-------- GIVEN PASSAGE --------
Aerobic capacity dictates how efficiently your body uses oxygen during prolonged exercise. For cyclists, a high VO2 max means better stamina, faster recovery, and greater power output over long distances. Improving VO2 max by even 5-10% can translate to noticeable race-day benefits.

Key Peptides for Enhancing Aerobic Capacity

• Ipamorelin + CJC-1295 (without DAC): A growth hormone secretagogue combination that stimulates pulsatile GH release. Typical dosing is 100mcg of each peptide subcutaneously, twice daily for 12 weeks. This combo improves muscle repair, mitochondrial biogenesis, and fat metabolism, indirectly supporting aerobic capacity (Friedman et al., 2017).
• Thymosin Beta-4 (TB-500): Administered at 2mg twice weekly for 6 weeks, TB-500 promotes angiogenesis and tissue repair, which helps increase capillary density in muscle tissue—key for oxygen delivery during endurance cycling (Malinda et al., 1997).
• BPC-157: Given at 250mcg daily for 4 weeks, BPC-157 enhances tendinous and muscle healing, enabling more consistent training with less downtime (Sikiric et al., 2018).
• MOTS-c: A mitochondrial-derived peptide dosed at 10mg daily in experimental settings, MOTS-c supports mitochondrial metabolism and improves glucose utilization, which may enhance aerobic endurance (Lee et al., 2015).

Mechanisms Behind Peptide Benefits

Ipamorelin and CJC-1295 stimulate endogenous growth hormone (GH) release without the desensitization seen in synthetic GH injections. Pulsatile GH spikes encourage IGF-1 production, promoting muscle repair and increasing oxidative muscle fibers, which rely more on aerobic metabolism.

Thymosin Beta-4 supports new capillary formation (angiogenesis), improving oxygen diffusion to working muscles. Greater capillary density reduces reliance on anaerobic glycolysis—a key factor in delaying fatigue during long rides.

BPC-157's role in collagen synthesis and tendon repair helps cyclists maintain consistent training volumes by preventing overuse injuries, which indirectly supports aerobic capacity by allowing uninterrupted training adaptations.

MOTS-c enhances mitochondrial function by activating AMPK and promoting fatty acid oxidation, key for endurance athletes who rely on efficient energy production over extended periods.
--------
*REQUIRED ACTIONS:*
1) From the aerobic capacity text, copy the stretch from "Key Peptides for" through "et al., 1997).", substituting "by injection under the skin" for "subcutaneously".
2) In the aerobic capacity text, what dose, frequency, and duration are given for TB-500?
-------- SUPPLIED INFORMATION --------
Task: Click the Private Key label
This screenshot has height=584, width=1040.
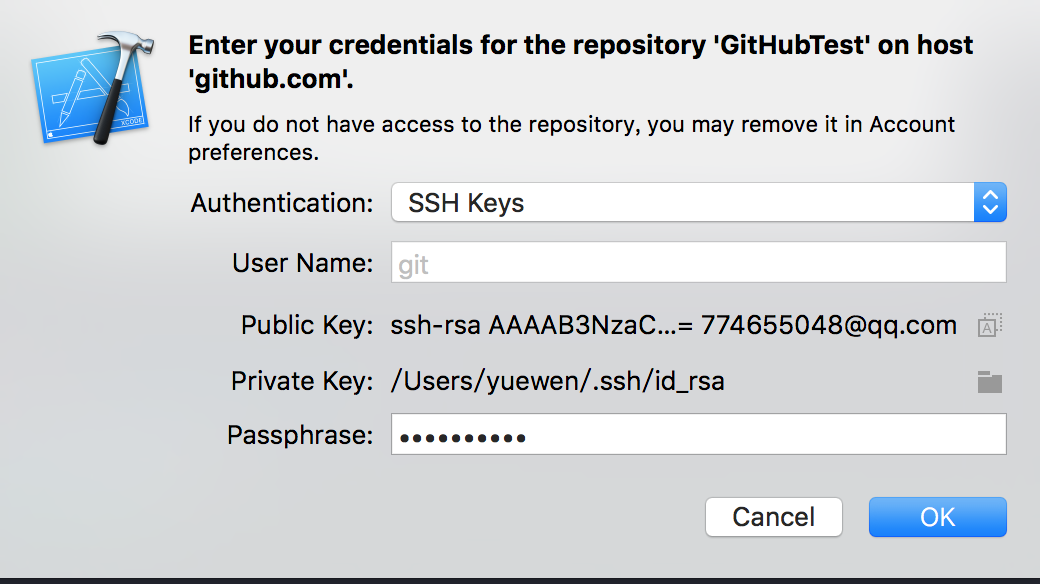Action: tap(302, 382)

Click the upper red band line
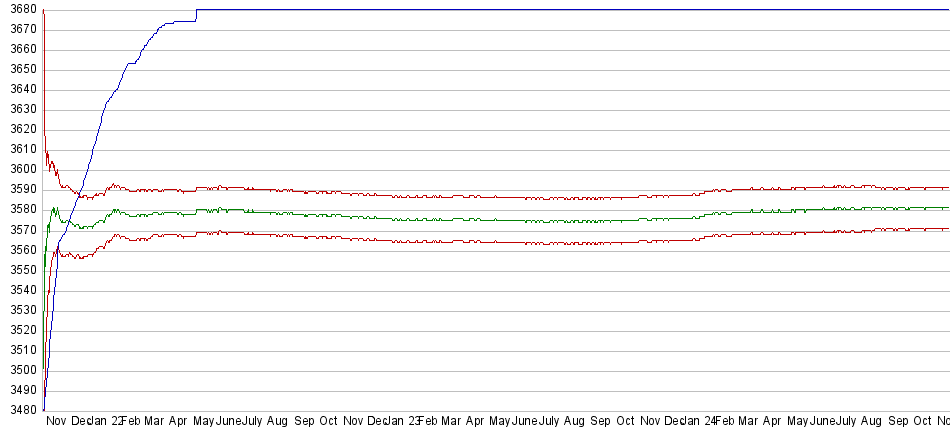point(500,198)
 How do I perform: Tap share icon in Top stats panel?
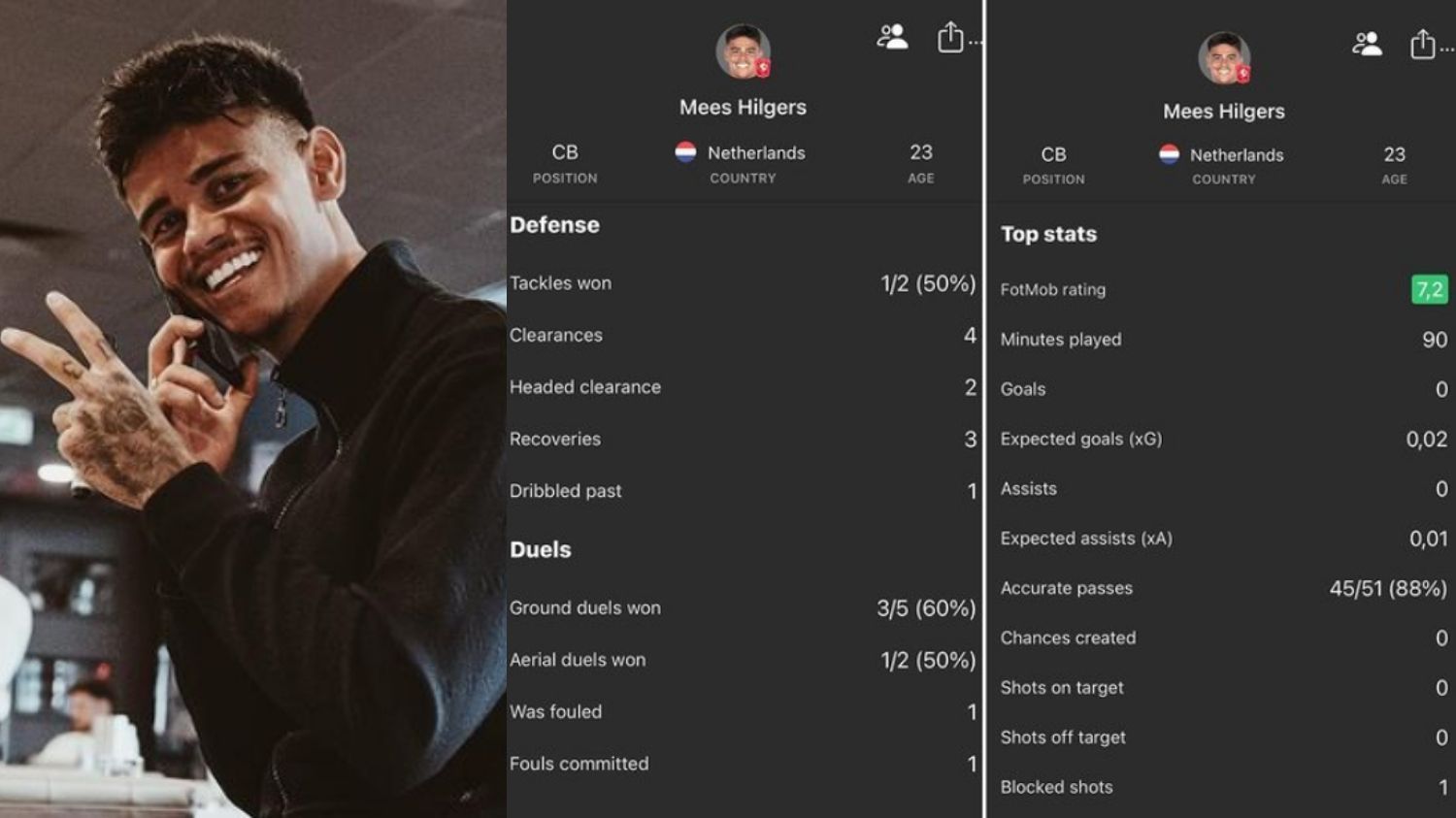tap(1422, 44)
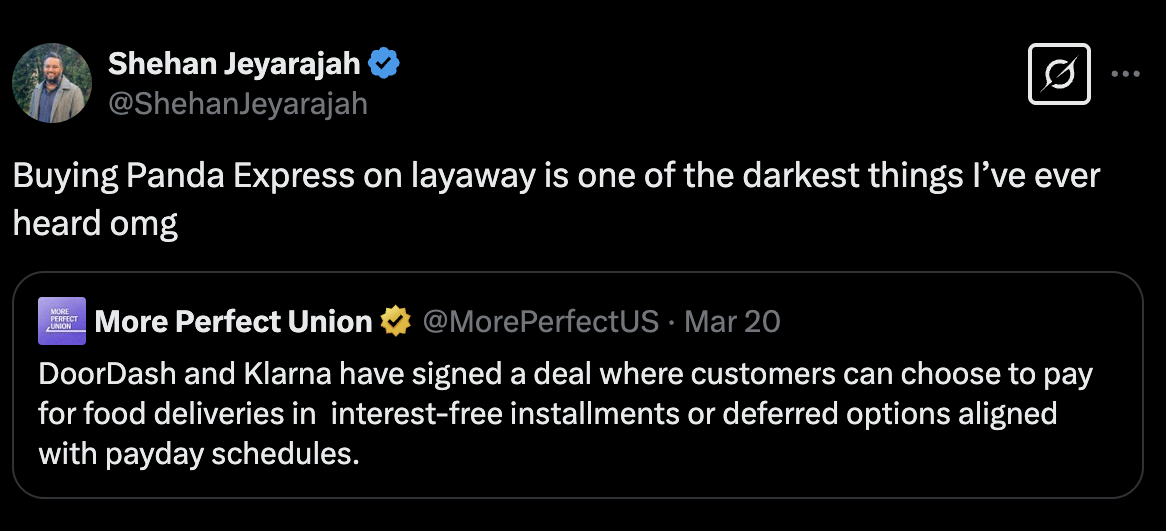This screenshot has width=1166, height=531.
Task: Click the words "Panda Express" in the tweet
Action: (239, 176)
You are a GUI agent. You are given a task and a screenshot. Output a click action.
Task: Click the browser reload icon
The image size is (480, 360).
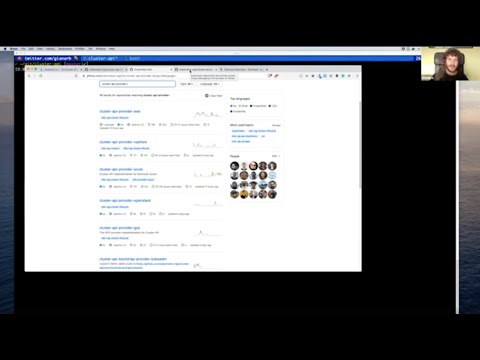click(x=41, y=76)
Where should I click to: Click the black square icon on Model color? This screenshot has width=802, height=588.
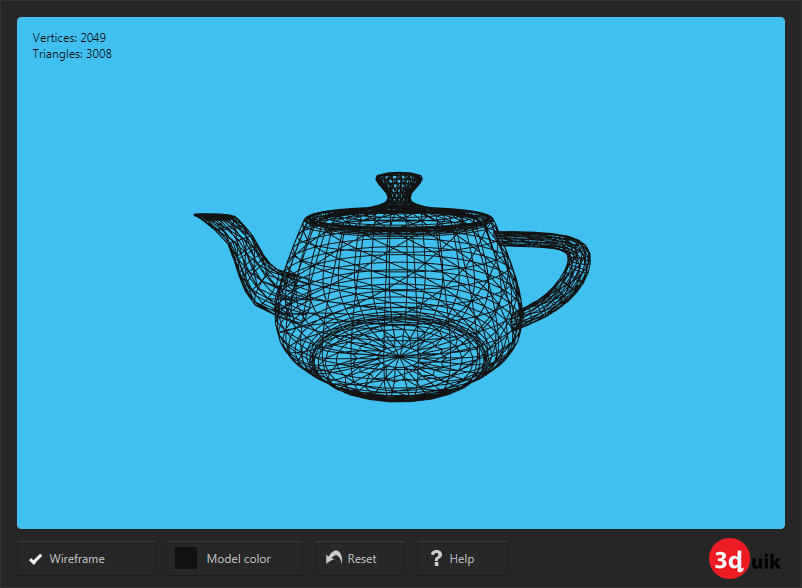(185, 558)
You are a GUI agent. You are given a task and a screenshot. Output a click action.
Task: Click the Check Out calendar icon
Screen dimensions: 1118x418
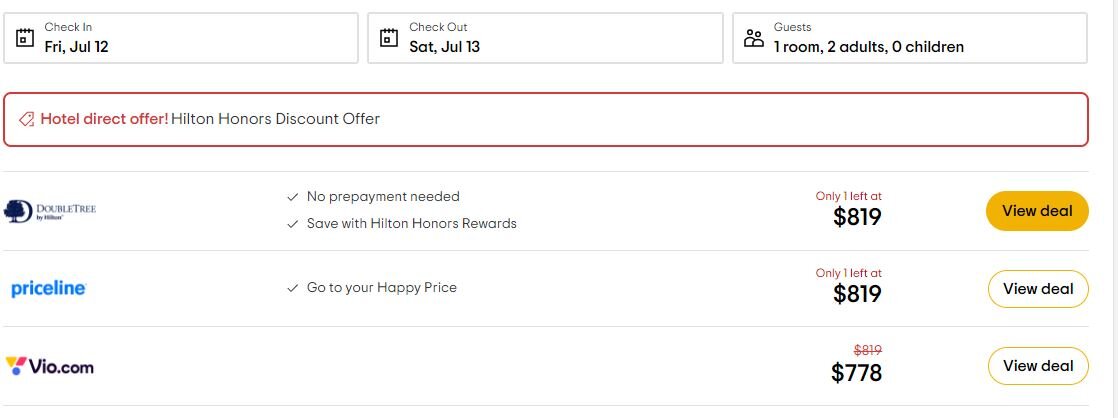tap(390, 38)
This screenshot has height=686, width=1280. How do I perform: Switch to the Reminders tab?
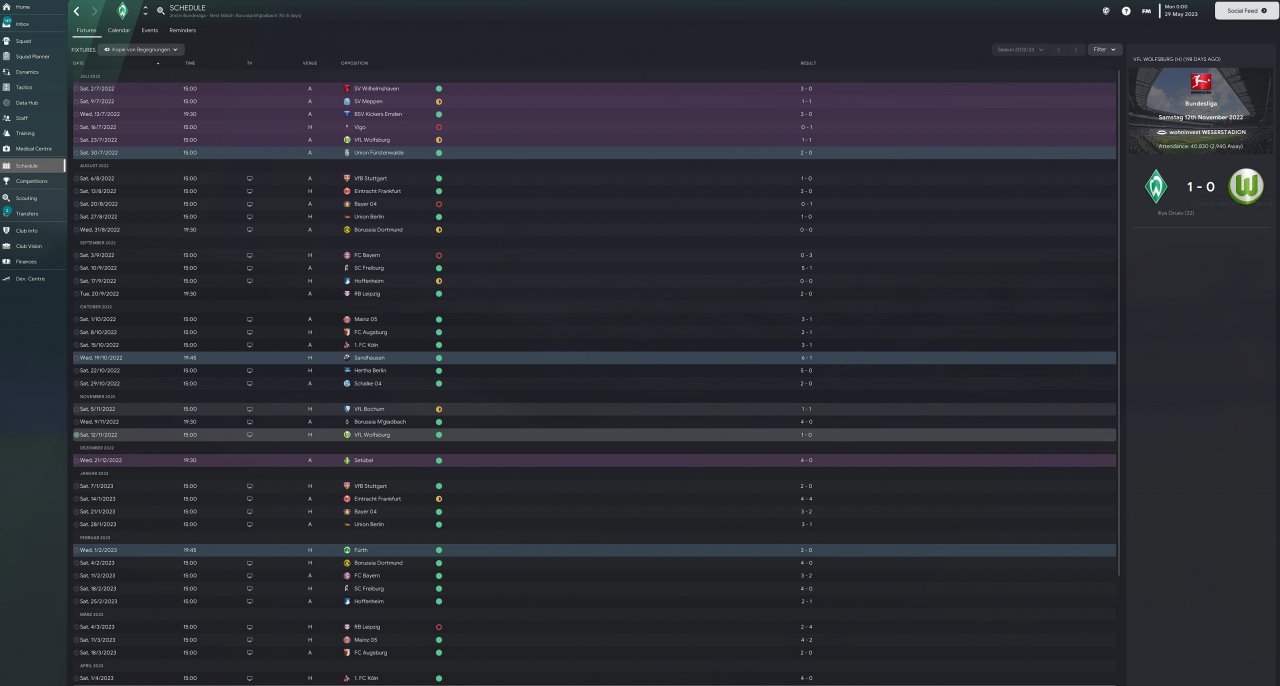(182, 30)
--------
*RESULTS FOR EACH TASK:*
1)
Key Peptides for Enhancing Aerobic Capacity

• Ipamorelin + CJC-1295 (without DAC): A growth hormone secretagogue combination that stimulates pulsatile GH release. Typical dosing is 100mcg of each peptide by injection under the skin, twice daily for 12 weeks. This combo improves muscle repair, mitochondrial biogenesis, and fat metabolism, indirectly supporting aerobic capacity (Friedman et al., 2017).
• Thymosin Beta-4 (TB-500): Administered at 2mg twice weekly for 6 weeks, TB-500 promotes angiogenesis and tissue repair, which helps increase capillary density in muscle tissue—key for oxygen delivery during endurance cycling (Malinda et al., 1997).

2) 2mg twice weekly for 6 weeks.